Eixo 2: Fortalecimento do sistema prisional
Com o intuito de expandir o controle e a vigilância nas unidades prisionais, está programado um investimento de R$ 330,6 milhões em 2026. A meta é reforçar o domínio sobre estabelecimentos estratégicos e, assim, "interromper a capacidade de articulação criminosa a partir das prisões".
A proposta inicial visa elevar 138 estabelecimentos prisionais, correspondendo a aproximadamente 10% do total nacional, ao "padrão de segurança máxima", análogo ao dos presídios federais. O ministro da Justiça e Segurança Pública, Wellington César Lima e Silva, destacou que 80% das lideranças de organizações criminosas do país cumprem pena nessas unidades.
Este segundo eixo do programa contempla:
- A aquisição de tecnologias como drones, kits de varredura, raios X, veículos, georradares, scanners corporais, detectores de metal, soluções de áudio e vídeo, e bloqueadores de celulares.
- A criação do Centro Nacional de Inteligência Penal (CNIP).
- A execução de operações integradas de inteligência para apreensão de celulares, armas, drogas e outros itens ilícitos em presídios.
- O fortalecimento das agências de inteligência penitenciária.
- A capacitação de servidores e a padronização de protocolos de segurança.
Eixo 3: Qualificação da investigação de homicídios
O terceiro eixo tem como meta aprimorar a eficácia na elucidação de crimes letais, por meio da qualificação da investigação e da perícia policial. Um montante de aproximadamente R$ 201 milhões será distribuído ainda este ano para um conjunto de ações que incluem:
- O fortalecimento das polícias científicas.
- A estruturação e qualificação dos Institutos Médico-Legais (IMLs).
- O reforço da Rede Integrada de Bancos de Perfis Genéticos.
- A articulação do Sistema Nacional de Análise Balística (Sinab).
- A aquisição, pelo governo federal, e subsequente distribuição aos estados, de equipamentos cruciais.
- Estes incluem freezers científicos, viaturas refrigeradas para transporte de corpos, mesas de necropsia e ginecológicas, comparadores balísticos, equipamentos de DNA, kits de coleta e amplificação de material biológico, armários deslizantes e cromatógrafos.
Eixo 4: Combate ao tráfico de armas e explosivos
O programa prevê a alocação de cerca de R$ 145 milhões para as ações focadas no enfrentamento ao comércio ilegal de armas, munições e explosivos.
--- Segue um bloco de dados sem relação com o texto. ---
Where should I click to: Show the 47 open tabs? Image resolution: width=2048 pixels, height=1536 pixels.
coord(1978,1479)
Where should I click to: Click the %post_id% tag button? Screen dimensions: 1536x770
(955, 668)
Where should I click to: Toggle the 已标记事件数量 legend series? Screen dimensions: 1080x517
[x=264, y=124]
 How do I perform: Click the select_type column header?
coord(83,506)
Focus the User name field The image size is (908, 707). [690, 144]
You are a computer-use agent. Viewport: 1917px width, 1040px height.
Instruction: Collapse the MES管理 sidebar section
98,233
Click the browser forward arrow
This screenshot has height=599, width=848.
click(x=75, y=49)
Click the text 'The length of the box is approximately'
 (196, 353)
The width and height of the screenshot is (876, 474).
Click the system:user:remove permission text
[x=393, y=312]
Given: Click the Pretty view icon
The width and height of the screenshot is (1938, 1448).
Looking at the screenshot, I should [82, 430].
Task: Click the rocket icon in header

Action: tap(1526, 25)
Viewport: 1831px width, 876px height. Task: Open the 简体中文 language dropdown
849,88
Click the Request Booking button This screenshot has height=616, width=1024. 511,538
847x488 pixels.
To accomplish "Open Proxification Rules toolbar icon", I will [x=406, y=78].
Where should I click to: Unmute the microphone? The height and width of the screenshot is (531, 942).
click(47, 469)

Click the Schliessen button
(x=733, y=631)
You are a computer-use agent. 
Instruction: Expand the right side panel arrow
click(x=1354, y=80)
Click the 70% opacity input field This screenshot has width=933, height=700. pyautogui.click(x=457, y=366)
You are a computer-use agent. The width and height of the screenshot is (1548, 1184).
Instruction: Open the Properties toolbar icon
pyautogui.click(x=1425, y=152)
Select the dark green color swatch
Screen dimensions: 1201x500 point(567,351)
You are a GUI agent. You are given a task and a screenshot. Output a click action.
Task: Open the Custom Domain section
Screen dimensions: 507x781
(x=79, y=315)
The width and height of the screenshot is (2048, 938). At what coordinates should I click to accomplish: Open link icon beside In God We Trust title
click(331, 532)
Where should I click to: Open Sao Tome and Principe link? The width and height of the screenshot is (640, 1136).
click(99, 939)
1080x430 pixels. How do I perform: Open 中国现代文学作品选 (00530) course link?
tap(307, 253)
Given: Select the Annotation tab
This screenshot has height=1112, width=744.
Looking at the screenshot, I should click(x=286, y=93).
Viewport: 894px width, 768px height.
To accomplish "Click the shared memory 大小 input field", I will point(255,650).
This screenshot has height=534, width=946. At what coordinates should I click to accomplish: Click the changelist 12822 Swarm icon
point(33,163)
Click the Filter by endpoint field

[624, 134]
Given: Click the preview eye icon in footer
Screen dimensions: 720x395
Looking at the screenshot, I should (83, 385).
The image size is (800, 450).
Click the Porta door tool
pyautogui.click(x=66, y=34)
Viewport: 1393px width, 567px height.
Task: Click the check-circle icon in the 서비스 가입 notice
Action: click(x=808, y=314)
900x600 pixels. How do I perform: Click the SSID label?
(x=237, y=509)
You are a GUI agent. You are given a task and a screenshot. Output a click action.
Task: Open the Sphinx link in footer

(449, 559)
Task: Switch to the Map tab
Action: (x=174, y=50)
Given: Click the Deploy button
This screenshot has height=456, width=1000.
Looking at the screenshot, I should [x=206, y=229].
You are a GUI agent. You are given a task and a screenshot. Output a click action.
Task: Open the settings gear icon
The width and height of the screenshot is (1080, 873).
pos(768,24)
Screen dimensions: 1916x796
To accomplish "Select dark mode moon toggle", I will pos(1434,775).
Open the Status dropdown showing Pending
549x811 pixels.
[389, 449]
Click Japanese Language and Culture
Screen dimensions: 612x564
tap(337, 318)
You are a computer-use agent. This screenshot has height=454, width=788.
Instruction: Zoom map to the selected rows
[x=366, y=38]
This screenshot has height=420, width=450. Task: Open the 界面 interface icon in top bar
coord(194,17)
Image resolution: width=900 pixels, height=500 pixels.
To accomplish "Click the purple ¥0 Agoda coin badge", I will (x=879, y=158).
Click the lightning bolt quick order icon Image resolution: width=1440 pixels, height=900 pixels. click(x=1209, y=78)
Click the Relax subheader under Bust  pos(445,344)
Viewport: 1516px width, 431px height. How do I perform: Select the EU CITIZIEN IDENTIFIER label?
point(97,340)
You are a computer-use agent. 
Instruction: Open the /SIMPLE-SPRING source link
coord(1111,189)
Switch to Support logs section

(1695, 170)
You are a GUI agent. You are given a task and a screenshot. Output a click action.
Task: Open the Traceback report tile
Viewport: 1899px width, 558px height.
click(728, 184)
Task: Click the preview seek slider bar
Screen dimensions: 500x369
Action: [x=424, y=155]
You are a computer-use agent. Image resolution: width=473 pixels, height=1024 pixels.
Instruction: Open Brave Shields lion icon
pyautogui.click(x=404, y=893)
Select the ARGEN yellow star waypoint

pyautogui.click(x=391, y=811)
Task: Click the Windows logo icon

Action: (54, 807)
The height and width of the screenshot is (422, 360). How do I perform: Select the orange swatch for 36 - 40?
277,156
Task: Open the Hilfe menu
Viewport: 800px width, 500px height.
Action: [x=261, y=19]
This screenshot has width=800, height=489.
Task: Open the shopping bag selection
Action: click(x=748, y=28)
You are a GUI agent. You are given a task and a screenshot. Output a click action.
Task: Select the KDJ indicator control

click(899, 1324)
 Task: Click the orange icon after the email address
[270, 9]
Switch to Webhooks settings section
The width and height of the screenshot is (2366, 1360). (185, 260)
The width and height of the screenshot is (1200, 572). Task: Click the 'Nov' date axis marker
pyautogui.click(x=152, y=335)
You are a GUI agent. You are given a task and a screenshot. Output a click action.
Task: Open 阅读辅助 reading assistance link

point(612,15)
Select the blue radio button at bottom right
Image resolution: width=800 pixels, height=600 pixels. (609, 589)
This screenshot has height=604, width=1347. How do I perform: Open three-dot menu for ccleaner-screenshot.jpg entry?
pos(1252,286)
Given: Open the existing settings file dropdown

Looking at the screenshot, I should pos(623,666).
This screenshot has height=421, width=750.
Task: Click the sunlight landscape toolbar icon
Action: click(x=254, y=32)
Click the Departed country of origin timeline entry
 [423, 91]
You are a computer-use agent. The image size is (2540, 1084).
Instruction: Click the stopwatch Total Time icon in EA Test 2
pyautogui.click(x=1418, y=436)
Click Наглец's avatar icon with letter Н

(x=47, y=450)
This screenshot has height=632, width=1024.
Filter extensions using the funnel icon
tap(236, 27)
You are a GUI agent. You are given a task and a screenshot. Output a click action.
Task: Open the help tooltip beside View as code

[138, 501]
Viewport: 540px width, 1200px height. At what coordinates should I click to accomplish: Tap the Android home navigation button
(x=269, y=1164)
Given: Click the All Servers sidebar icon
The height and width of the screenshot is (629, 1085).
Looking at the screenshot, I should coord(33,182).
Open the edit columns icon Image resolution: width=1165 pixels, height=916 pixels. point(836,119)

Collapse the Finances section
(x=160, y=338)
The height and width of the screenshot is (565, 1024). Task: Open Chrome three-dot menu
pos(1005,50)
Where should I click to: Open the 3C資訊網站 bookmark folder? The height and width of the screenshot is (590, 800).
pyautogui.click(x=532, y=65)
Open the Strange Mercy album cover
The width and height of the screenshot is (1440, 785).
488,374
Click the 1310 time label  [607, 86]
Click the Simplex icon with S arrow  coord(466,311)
As medidas incluem:
- O fortalecimento da capacidade de rastreamento e investigação.
- A criação da Rede Nacional de Enfrentamento do Tráfico de Armas, Munições, Acessórios e Explosivos (Renarm).
- O reforço do Sistema Nacional de Armas (Sinarm).
- O aparelhamento de delegacias especializadas.
- A realização de operações integradas para combater o tráfico e o desvio de armas.
O ministro da Justiça e Segurança Pública, Wellington Silva, salientou que os dois primeiros eixos do programa se baseiam em experiências "sólidas e já comprovadas". Ele citou a Operação Carbono Oculto, de agosto de 2025, contra o Primeiro Comando da Capital (PCC), e o modelo de gestão dos presídios federais.
"Os dois eixos restantes, com grande consistência, representarão uma inovação fundamental para completar a estratégia, visando o aumento do esclarecimento das taxas de homicídios, a fim de eliminar esse fator de atemorização que realimenta o poder do crime organizado, e o combate rigoroso ao tráfico de armas", detalhou Wellington Silva.
O cronograma estabelece a execução de operações mensais integradas, envolvendo tanto as Ficcos estaduais quanto a Ficco nacional. Além disso, prevê a instalação dos Comitês Integrados de Investigação Financeira e Recuperação de Ativos (CIFRAs) em âmbito estadual até setembro deste ano.